Acotada la labor de campo, el plan para la prevención, asistencia y orientación de menores consumidores se pone en marcha. Y el primer paso es avisar a los padres. «En cuanto la Policía nos pasa el informe, se les envía una carta para informarles del hecho y ofrecerles una cita personal en Aguirrelanda», explica Joseba Zabala. ¿Su reacción? Varía en función del tipo de sustancia con la que hayan sido sorprendidos sus hijos.
Entrevista a tres bandas
Si se trata de alcohol, apenas dos de cada diez familias responden. Cuando en la misiva se mencionan las palabras cannabis, marihuana o cocaína, la cosa cambia. En este caso, casi el 80% de los padres reacciona y se pone en contacto con el experto en drogodependencias, con el que se citan para una primera entrevista personal a tres bandas: médico, padres e hijo.
«En ella, el chaval admite ante sus padres que le han pillado fumando. Lo reconoce y, a partir de ahí, puede decidir entre hacer frente a la sanción o realizar una tarea crítica y analítica sobre las drogas que él mismo ha estado experimentando», abunda el responsable del plan municipal.
La decisión es unánime en todos los casos, de tal forma que, en los siete primeros meses de este año, una treintena de chavales ha iniciado el «proceso diagnóstico-orientador» que les propone el médico experto en salud pública.
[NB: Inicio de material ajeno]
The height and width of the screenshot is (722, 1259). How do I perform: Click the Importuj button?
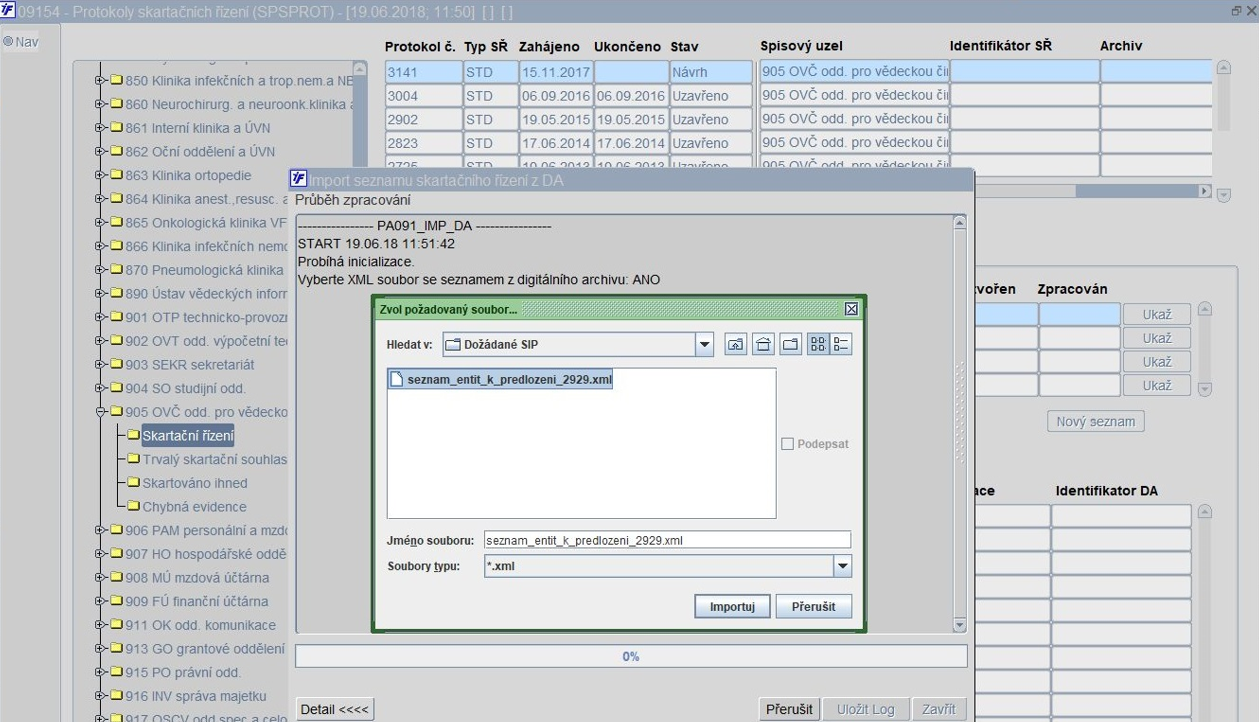click(732, 607)
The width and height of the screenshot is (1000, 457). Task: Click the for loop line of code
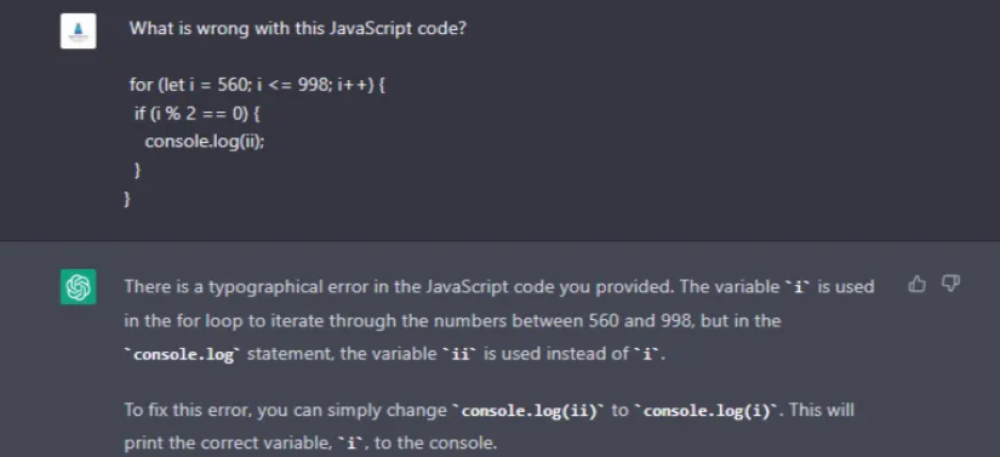tap(257, 85)
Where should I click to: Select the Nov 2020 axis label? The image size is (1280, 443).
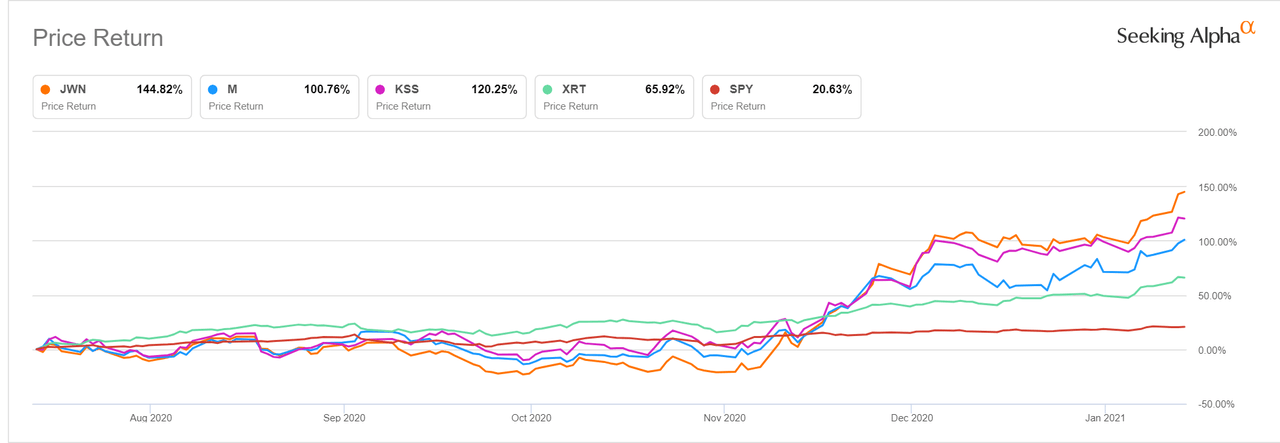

Por lo general, los menores que han pasado por Aguirrelanda durante el primer semestre del responden a un «patrón normal de socialización», por lo que la 'terapia' se circunscribe a un trabajo crítico y documental con un ordenador. «Esto obliga al chaval a realizar una labor personal en formato de presentación 'power point' que debe contrastar conmigo y defender».
El poso queda
Una vez finalizado el proceso, que se prolonga durante «tres o cuatro sesiones», al chaval le toca defender su 'tesis' delante de su familia. «Para entonces, su actitud es mucho más comunicativa que en la primera cita. El trabajo realizado sirve, sin duda, de aprendizaje, y ése es un poso que queda ahí, aunque se aplique de manera diferida», defiende Joseba Zabala.
En el caso de que durante el proceso diagnóstico el experto advierta evidencias de adicción, inadaptación o fracaso escolar, el menor es derivado al servicio que necesite. Así, entre los pasados meses de enero y julio, cinco menores fueron orientados a servicios educativos. Dos recibieron orientación laboral, uno fue remitido a un centro de atención primaria y otro más a un servicio especializado de salud.